Yet another feature of the invention is adapted to be embodied in a protective cowling arrangement for the engine of an outboard motor or the like that comprises a first cowling member enclosing a major portion of the engine. The first cowling member defines a recess at the rear portion thereof by a vertically disposed wall extending downwardly from the upper surface thereof forwardly of its rear end and a horizontally disposed surface extending rearwardly from the vertically disposed wall. A second cowling member is affixed to the first cowling member and at least partially encloses the recess. The second cowling member has an upper surface that lies in substantially the same plane as the first cowling member upper surface and extends rearwardly from the vertically disposed wall and in spaced relation to the horizontally disposed surface of the first cowling member and substantially coextensive therewith. The second cowling member has downwardly extending portions that extend from the upper surface of the second cowling member and which are engaged with the horizontally disposed surface of the first cowling member and which define air inlet openings therebetween.

BRIEF DESCRIPTION OF THE DRAWINGS

FIG. 1 is a side elevational view of an outboard motor constructed in accordance with this invention and attached to the transom of an associated boat.

FIG. 2 is a perspective view, looking from above and the rear, of the protective cowling of the motor.

FIG. 3 is an enlarged, exploded view of the rear portion of the cowling as shown in FIG. 2.

FIG. 4 is a enlarged, cross-sectional view taken generally along the line 4--4 of FIG. 1.

FIG. 5 is a cross-sectional view taken along the line 5--5 of FIG. 4.

FIG. 6 is a perspective view, in part similar to FIG. 2, showing a protective cowling constructed in accordance with a further embodiment of this invention.

FIG. 7 is an enlarged cross-sectional view, in part similar to the cross-sectional view of FIG. 4, but showing the construction of the embodiment of FIG. 6.

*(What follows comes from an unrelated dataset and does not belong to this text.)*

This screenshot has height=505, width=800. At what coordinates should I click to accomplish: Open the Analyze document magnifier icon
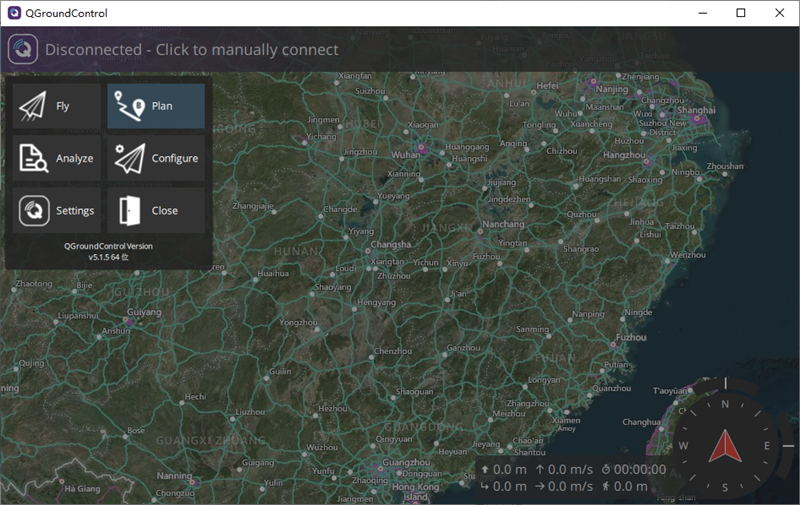pyautogui.click(x=33, y=158)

DETAILED DESCRIPTION OF THE PREFERRED EMBODIMENTS OF THE INVENTION

Referring first to the embodiment of FIGS. 1-5 and specifically to FIG. 1, an outboard motor constructed in accordance with this invention is identified generally by the reference numeral 11. The motor 11 includes a power head 12, a drive shaft housing 13 and a lower unit 14. The power head 12 includes an internal combustion engine 15 of any suitable type which is contained within a cavity 16 defined by a protective cowling assembly, indicated generally by the reference numeral 17. The engine 15 drives a drive shaft 18 that extends vertically downwardly through the drive shaft housing 13 and which terminates in the lower unit 14. The drive shaft 18 drives a propeller shaft 19 through a forward/neutral/reverse transmission 21 of any known type so as to rotatably drive a propeller 22.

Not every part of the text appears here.